● **EXERCISE DIRECTIONS**:
When a line of the records below contains the string "agent", copy that whole line.

● **DATA RECORDS**:
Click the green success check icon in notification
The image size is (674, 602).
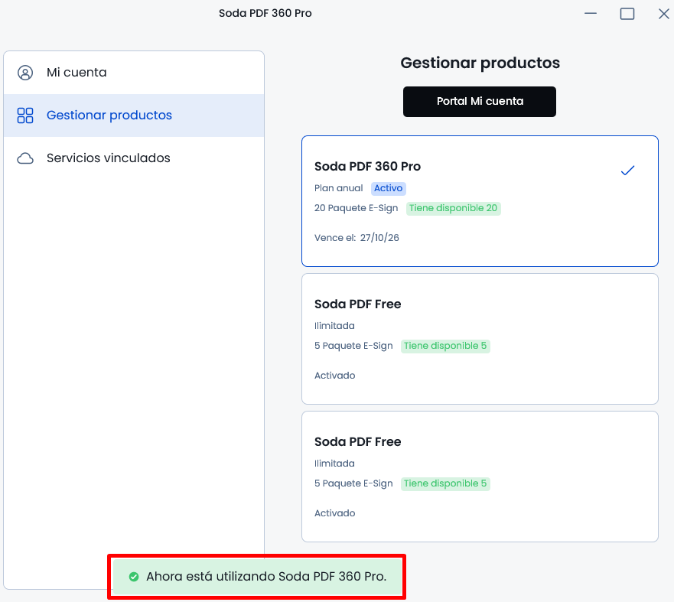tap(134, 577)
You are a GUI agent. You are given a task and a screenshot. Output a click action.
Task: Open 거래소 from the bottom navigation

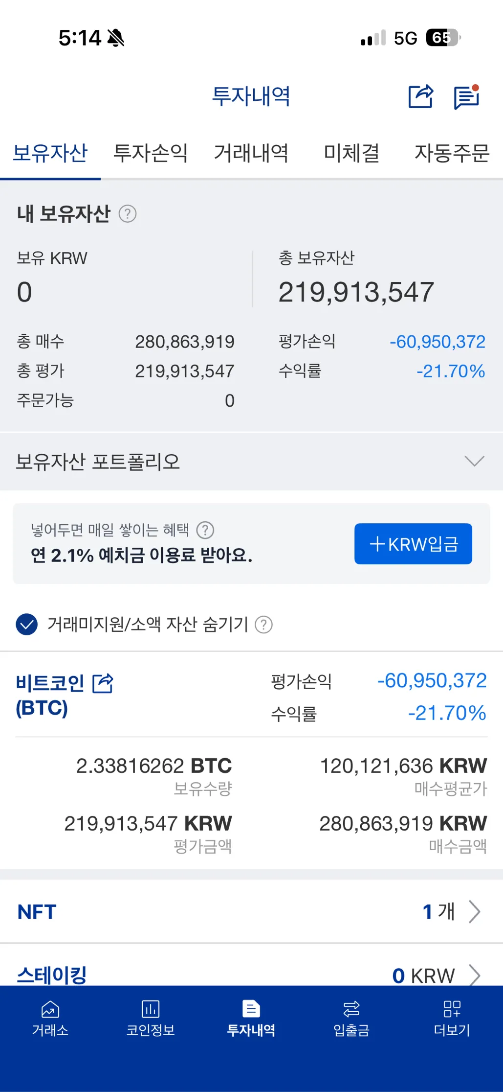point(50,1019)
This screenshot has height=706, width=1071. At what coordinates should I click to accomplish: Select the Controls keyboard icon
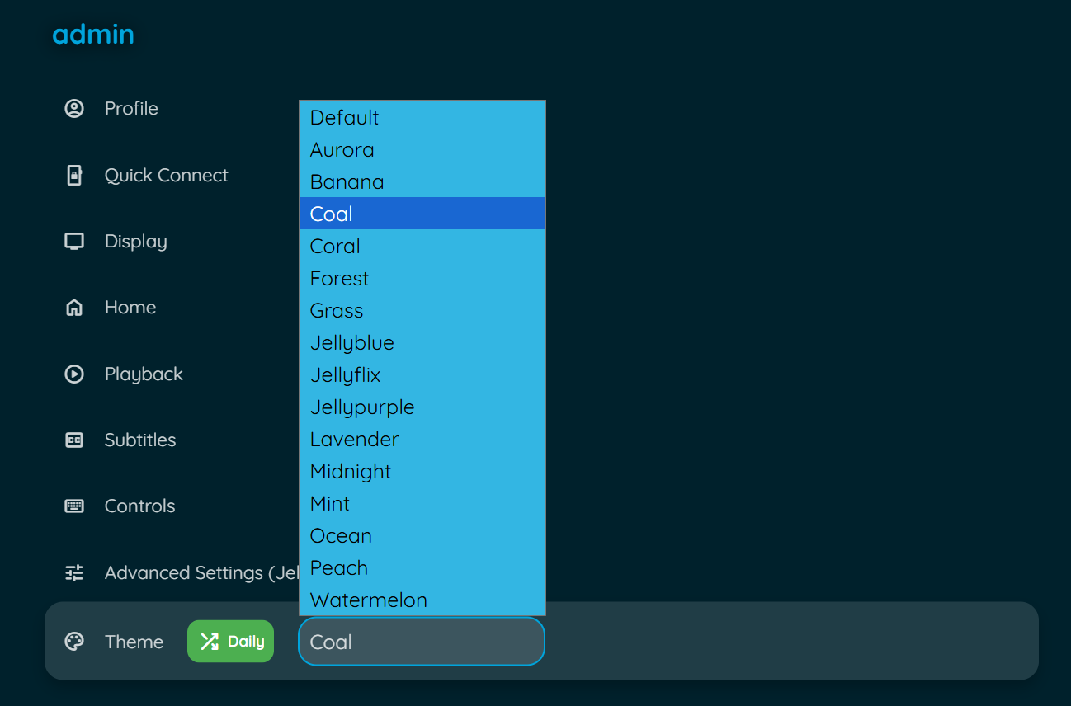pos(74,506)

...

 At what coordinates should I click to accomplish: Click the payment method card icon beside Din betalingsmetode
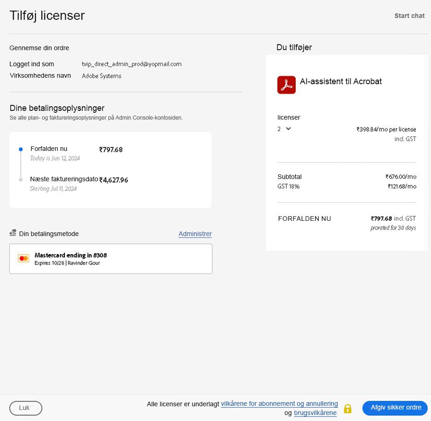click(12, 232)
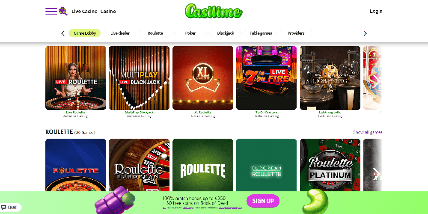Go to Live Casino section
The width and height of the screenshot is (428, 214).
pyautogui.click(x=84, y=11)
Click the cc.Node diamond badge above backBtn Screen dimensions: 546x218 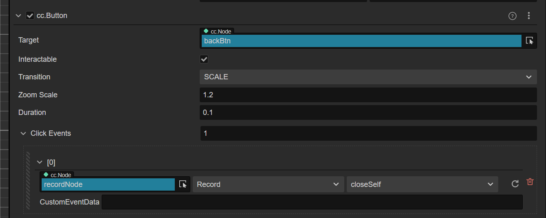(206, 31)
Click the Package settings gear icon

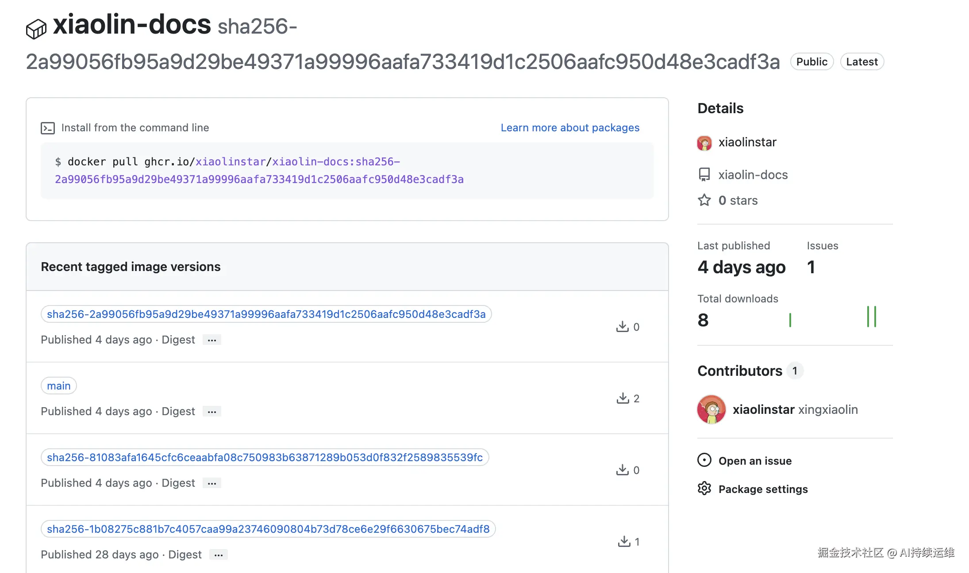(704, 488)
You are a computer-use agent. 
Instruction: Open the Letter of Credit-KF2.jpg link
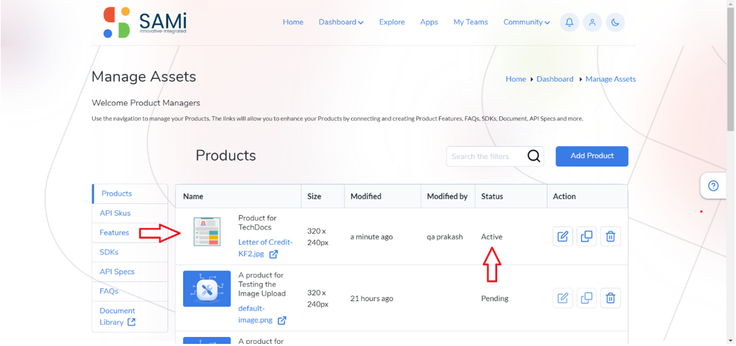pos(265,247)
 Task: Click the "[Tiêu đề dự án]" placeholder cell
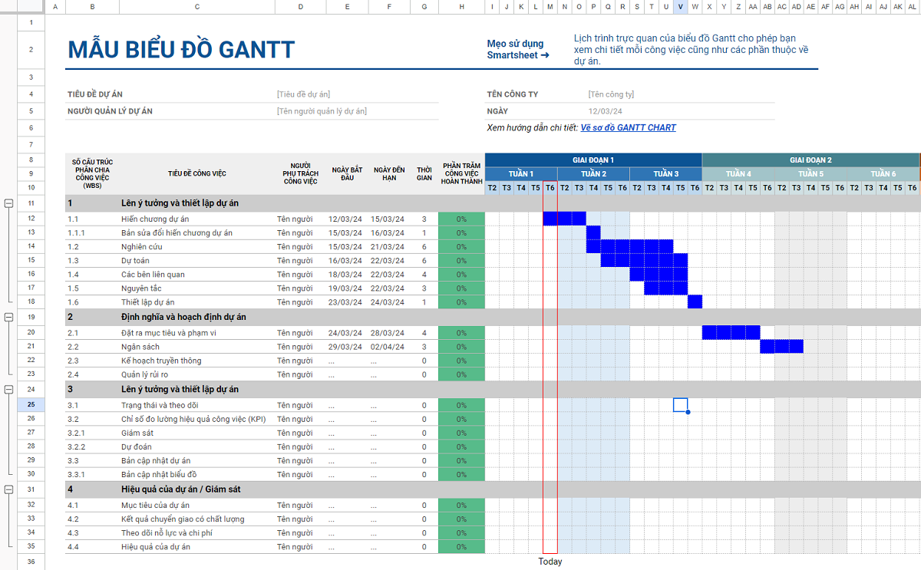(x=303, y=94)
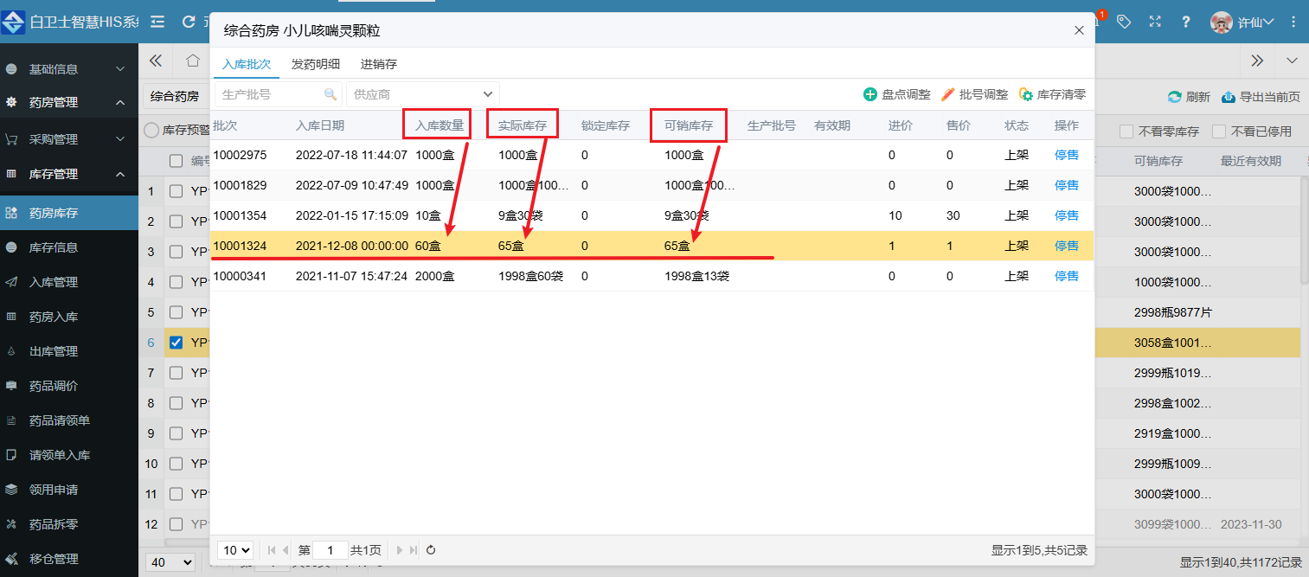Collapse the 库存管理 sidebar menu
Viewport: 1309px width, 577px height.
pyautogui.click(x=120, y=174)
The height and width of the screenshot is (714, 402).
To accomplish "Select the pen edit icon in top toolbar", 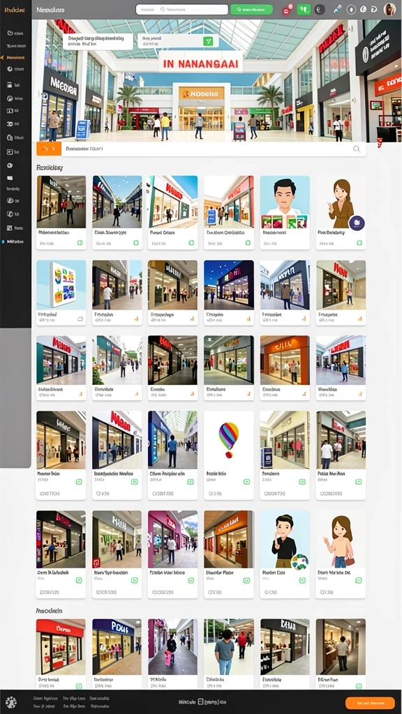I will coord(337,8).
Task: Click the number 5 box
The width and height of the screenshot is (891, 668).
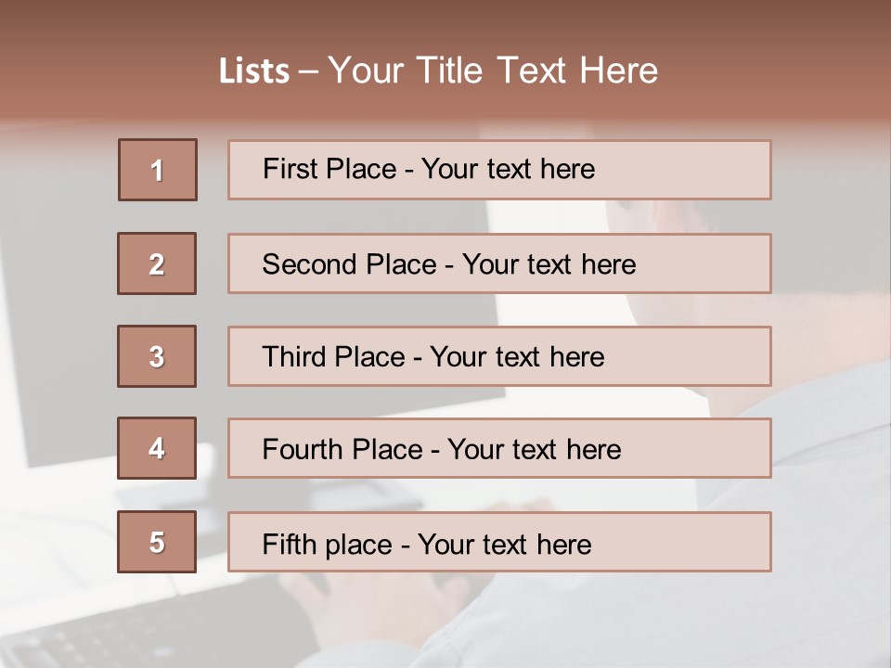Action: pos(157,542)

● **RESPONSE**:
You are a GUI agent. You are given a task and a screenshot. Output a click action.
You are a computer-use agent. 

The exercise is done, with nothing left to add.